Latin America’s Climate Vanguard

SANTIAGO – Latin America may have weathered the global economic slowdown, but for many, the potential impact of global warming, and the measures required to avoid its worst effects, may undermine the region’s fragile political, economic, and social balance – and roll back years of progress.

But economic prosperity and action to mitigate climate change need not be mutually exclusive. Indeed, the current election cycle in Latin America, coupled with the United Nations Climate Change Conference to be held in December in Lima, Peru, provide an opportunity for the region to show how countries can benefit from a low-carbon economy, reduce climate risks, and build long-term prosperity.

Latin American countries are not starting from scratch. Most governments are already crafting policies and drafting legislation on climate change. Mexico was the first emerging country to pass a comprehensive climate-change law, in 2012, targeting a 30% reduction in greenhouse-gas emissions by 2020. Brazil recently succeeded in reducing Amazonian deforestation, and net carbon-dioxide emissions have dropped significantly as a result. Uruguay plans to generate 90% of its electricity from renewable sources by 2015, while Chile aims to generate 20% of its power with renewable energy by 2025.

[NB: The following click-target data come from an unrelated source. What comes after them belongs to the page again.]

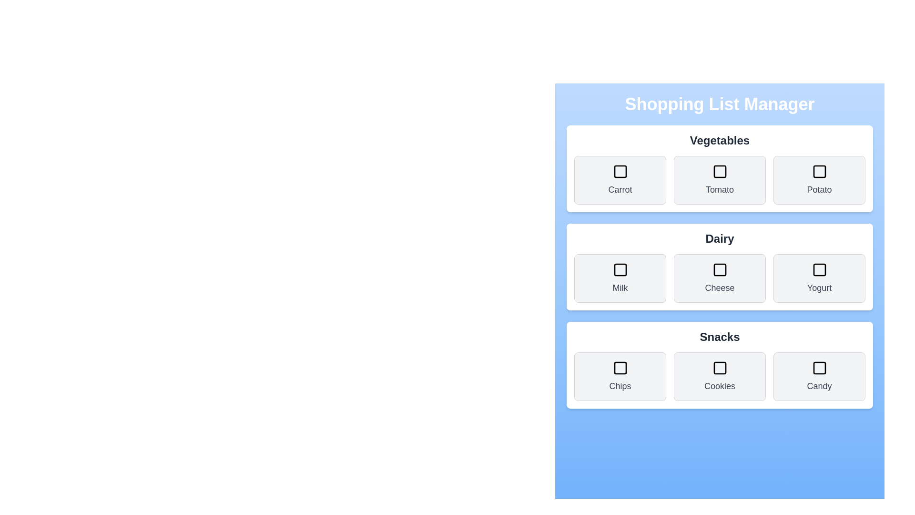 The image size is (915, 515). Describe the element at coordinates (620, 376) in the screenshot. I see `the item Chips to observe the hover effect` at that location.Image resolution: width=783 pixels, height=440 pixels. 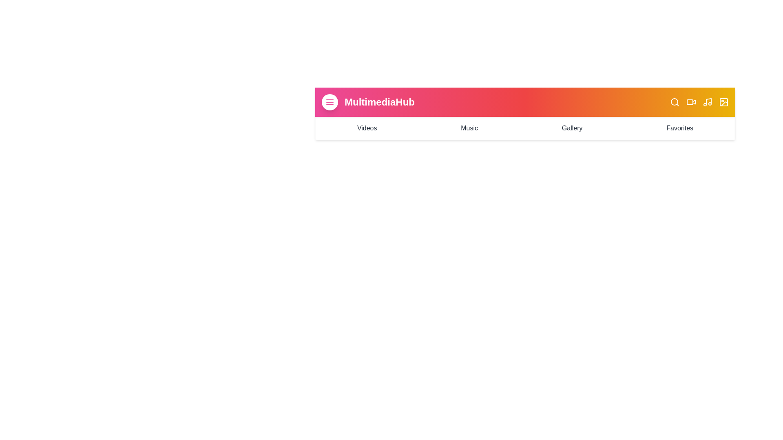 What do you see at coordinates (724, 102) in the screenshot?
I see `the image icon to perform the corresponding action` at bounding box center [724, 102].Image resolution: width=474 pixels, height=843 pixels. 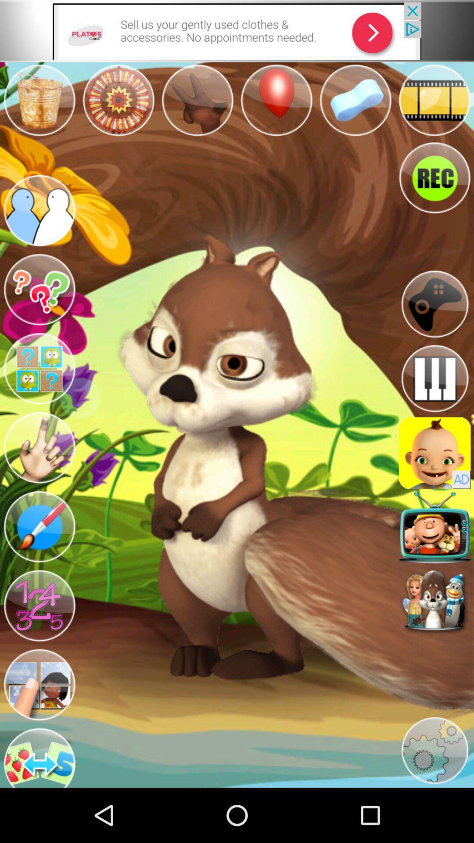 What do you see at coordinates (435, 304) in the screenshot?
I see `manipulate control settings` at bounding box center [435, 304].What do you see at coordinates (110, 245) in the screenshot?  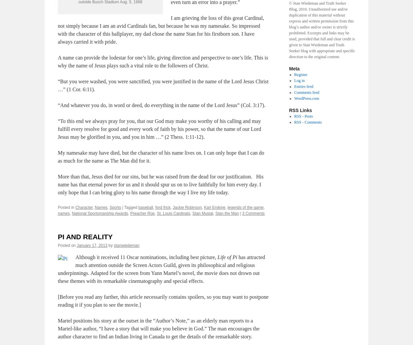 I see `'by'` at bounding box center [110, 245]. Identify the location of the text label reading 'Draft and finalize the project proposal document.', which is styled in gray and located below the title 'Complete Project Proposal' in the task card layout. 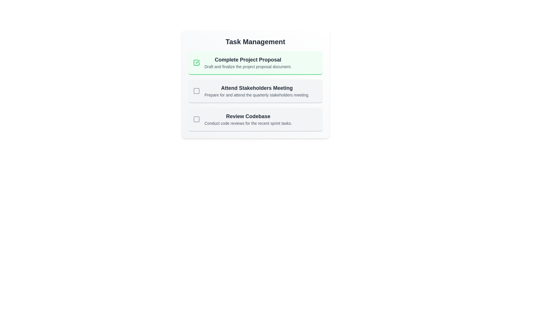
(248, 66).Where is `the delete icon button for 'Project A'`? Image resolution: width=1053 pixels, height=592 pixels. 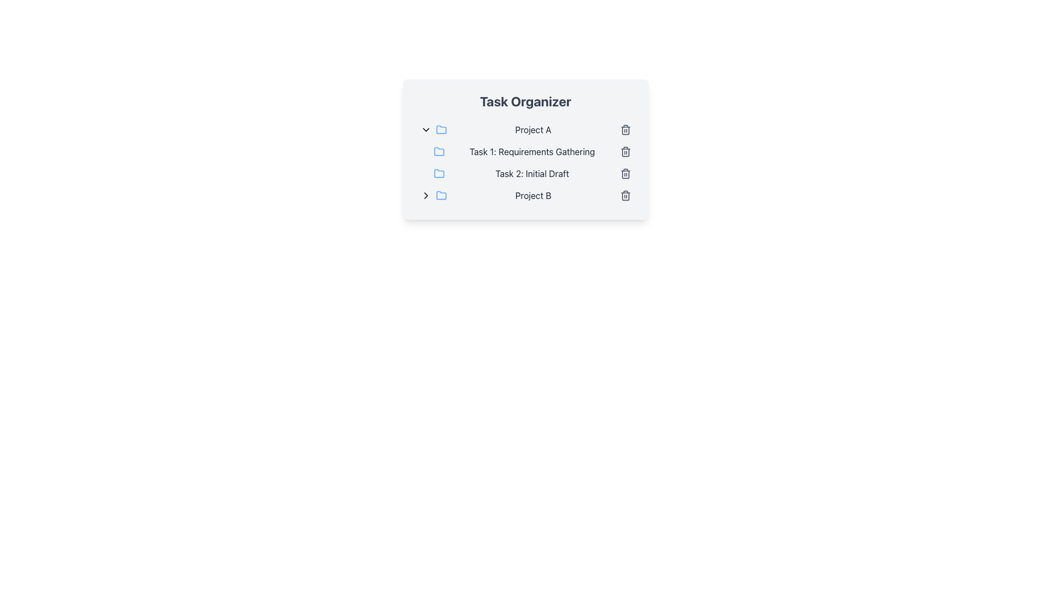 the delete icon button for 'Project A' is located at coordinates (625, 129).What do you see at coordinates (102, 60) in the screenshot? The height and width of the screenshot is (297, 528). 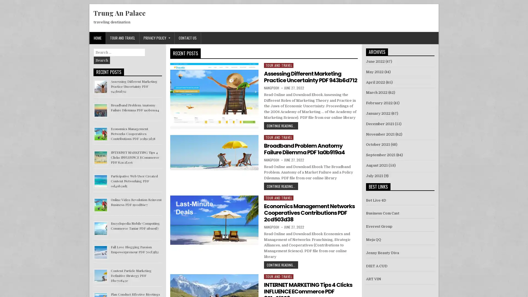 I see `Search` at bounding box center [102, 60].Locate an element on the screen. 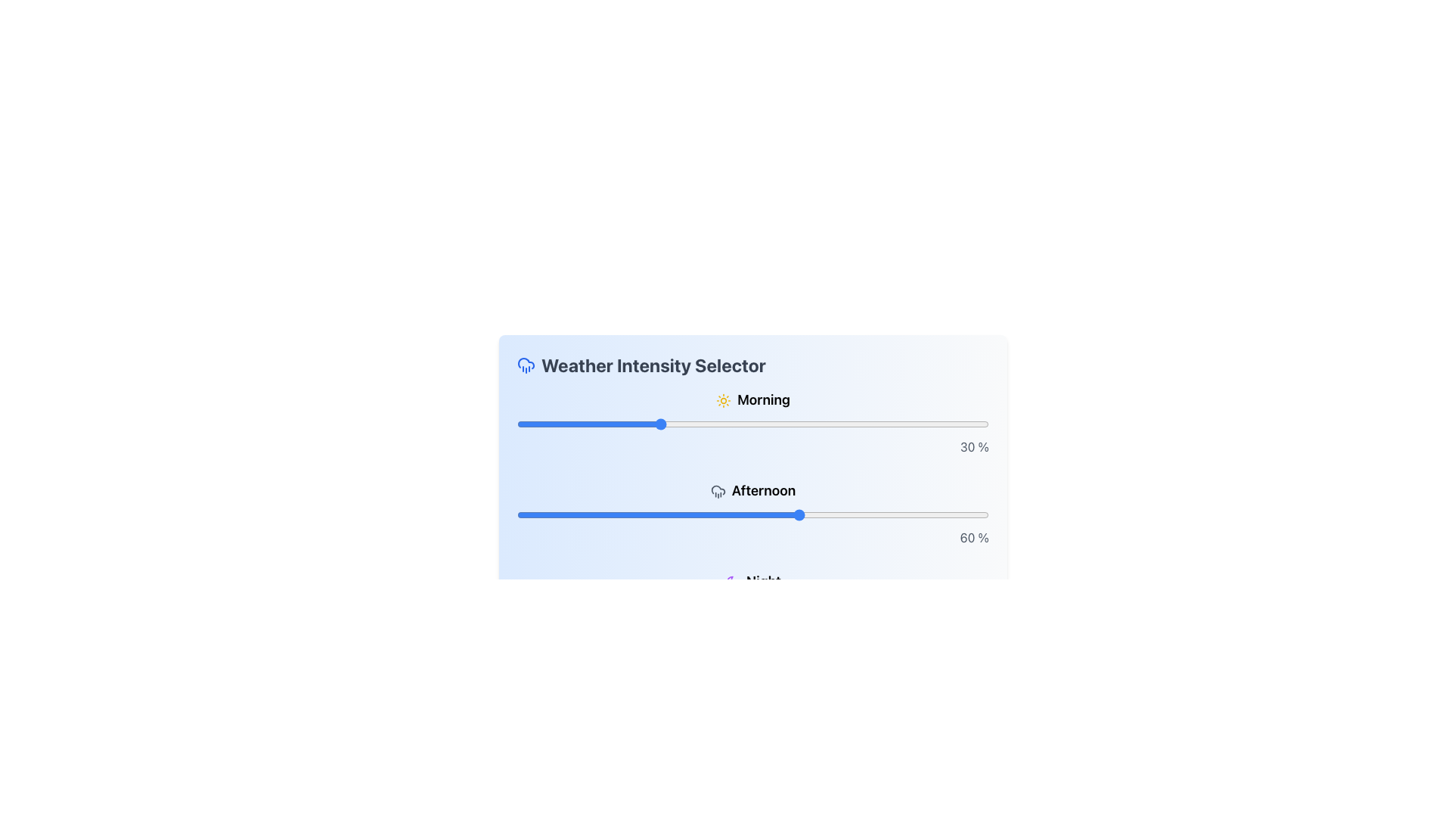  the afternoon slider is located at coordinates (857, 514).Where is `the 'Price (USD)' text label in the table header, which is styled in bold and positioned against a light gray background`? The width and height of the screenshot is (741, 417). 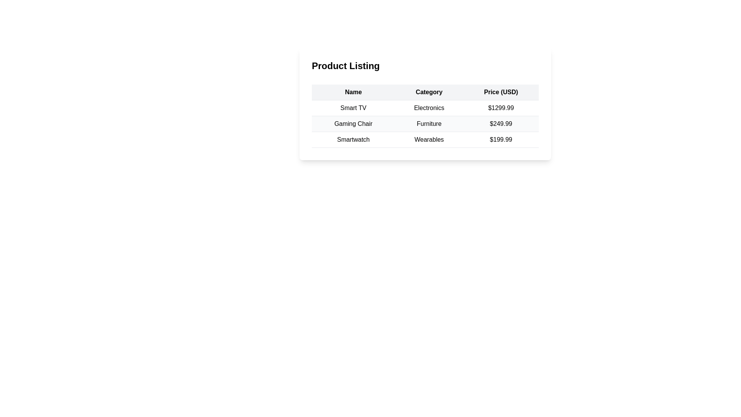 the 'Price (USD)' text label in the table header, which is styled in bold and positioned against a light gray background is located at coordinates (501, 92).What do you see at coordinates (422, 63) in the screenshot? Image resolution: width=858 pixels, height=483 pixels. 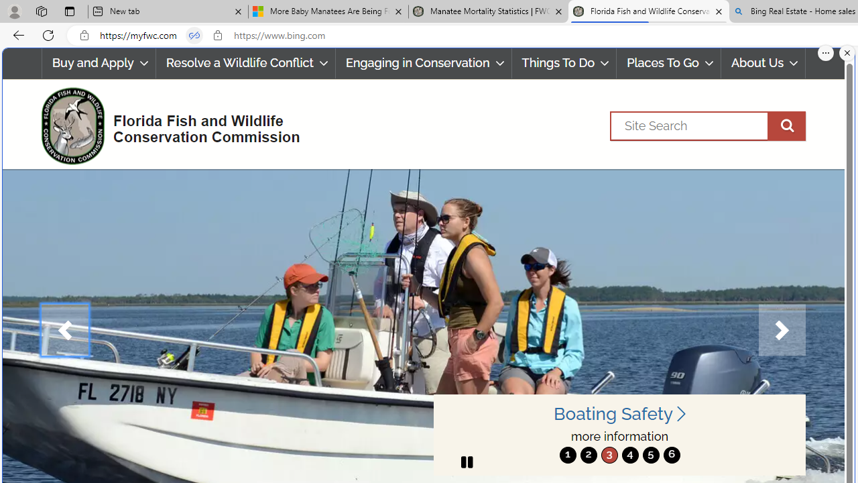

As Latin America’s 2014 election cycle draws to a close, new governments in Bolivia, Brazil, Colombia, and Costa Rica, and presidential hopefuls in Uruguay will be in a position to lead on climate change. At the very least, they must eschew strategies that needlessly undermine existing climate and environmental policies. At best, Latin American leaders can actively facilitate the upcoming Lima conference, which will charge delegates with producing a draft agreement for a new global treaty, to be finalized in Paris next year. The agreement must be both ambitious and fair, in order to form the basis for a global response to climate change that does not jeopardize any country’s future prosperity.